Keywords

These keywords were added by machine and not by the authors. This process is experimental and the keywords may be updated as the learning algorithm improves.

1 Introduction

With the increasing amount of traffic information collected through automatic number plate reading systems (NPRS), it is highly desirable for public administrations and the Police Force to have surveillance tools to estimate traffic parameters such as the number of car passing through a plate or their average speed to detect traffic congestions, incidents and other critical events. For example, commercial traffic data providers, such as Bing maps Microsoft Research [13], rely on traffic flow data, and machine learning to predict speeds given road segment. Real-time (15–40 min) forecasting gives travellers the ability to choose better routes and authorities the ability to manage the transportation system. While, for the Police Force it can be useful to plan surveillance activities. The predictability of network traffic parameters is mainly determined by their statistical characteristics and by the fact that they present a strong correlation between chronologically ordered values. Network traffic is identified by: self-similarity, long-range dependence and a highly nonlinear nature (insufficiently modelled by Poisson and Gaussian models).

Several methods have been proposed in the literature for the task of traffic forecasting, which can be categorised into: linear prediction and nonlinear prediction. The most widely used traditional linear prediction methods are: a) the ARMA/ARIMA model [4, 5, 8]. The most common nonlinear forecasting methods involve Artificial Neural Networks (ANNs) [1, 4, 6]. The experimental results from [3] show that nonlinear traffic prediction based on ANNs outperforms linear forecasting models (e.g. ARMA, ARAR, HW) which cannot meet the accuracy requirements.

Also if it has been proved that ANNs achieve the best results, deciding the best ANN architecture for the task is still a daunting task. The best architecture can be a compromise between the complexity of the solution, characteristics of the data and the desired prediction accuracy. Most of the times a simple Feed Forward Deep Neural Network (FFDNN) can achieve good results. But, we are going to show that by taking into account the implicit temporal characteristics of the analysed problem we can achieve better results.

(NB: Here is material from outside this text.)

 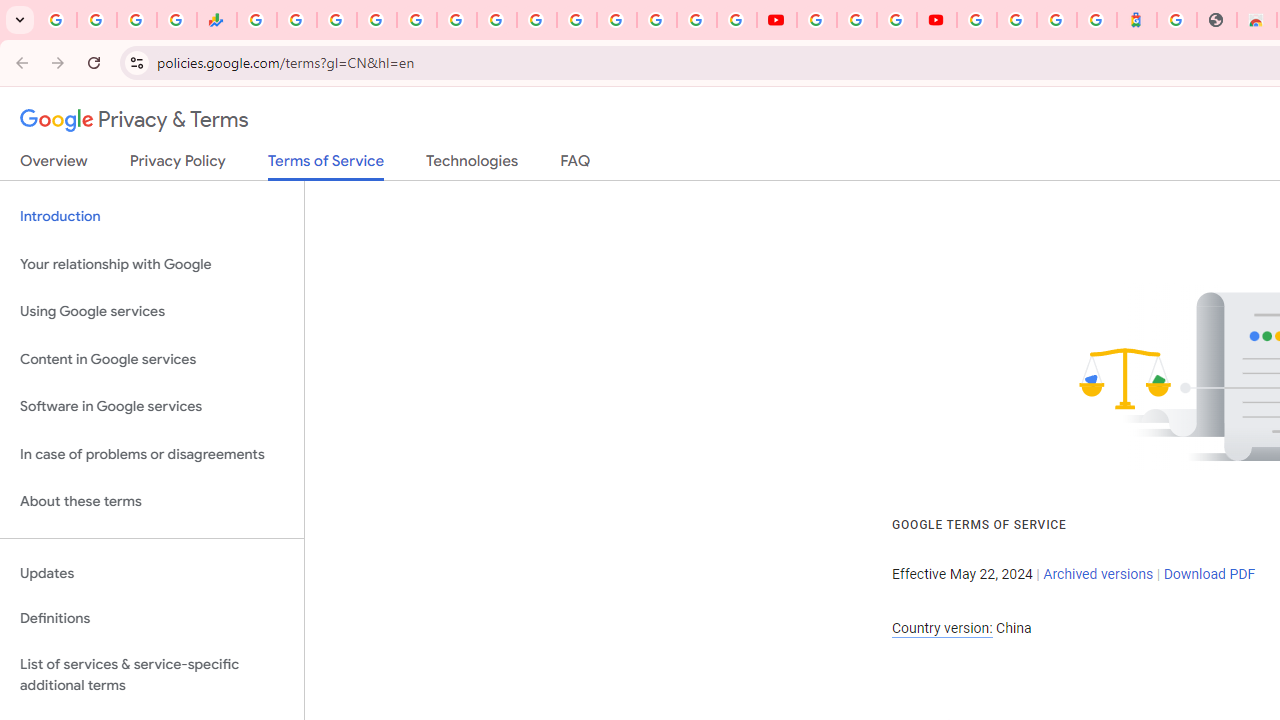 What do you see at coordinates (1137, 20) in the screenshot?
I see `'Atour Hotel - Google hotels'` at bounding box center [1137, 20].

Unlike feed forward deep neural networks (FFNNs), Recurrent Neural Networks (RNNs) have cyclic connections over time. The activations from each time step are stored in the internal state of the network to provide a temporal memory. This capability makes RNNs better suited for sequence modelling tasks such as time series prediction and sequence labeling tasks. However, RNNs suffer the well know problem of the vanishing gradient [7], that happens when multiplying several small values from the temporal memory. This makes RNNs not able to learn long temporal dependencies. On the contrary, Long Short-Term Memory (LSTM) [7] addresses the vanishing gradient problem of conventional RNNs by using an internal memory, a carry and a forget gate to decide when keep/forget the information stored in its internal memory. RNNs and LSTMs have been successfully used for handwriting recognition [10], language modelling [12], speech to voice [2] and other classification and prediction tasks.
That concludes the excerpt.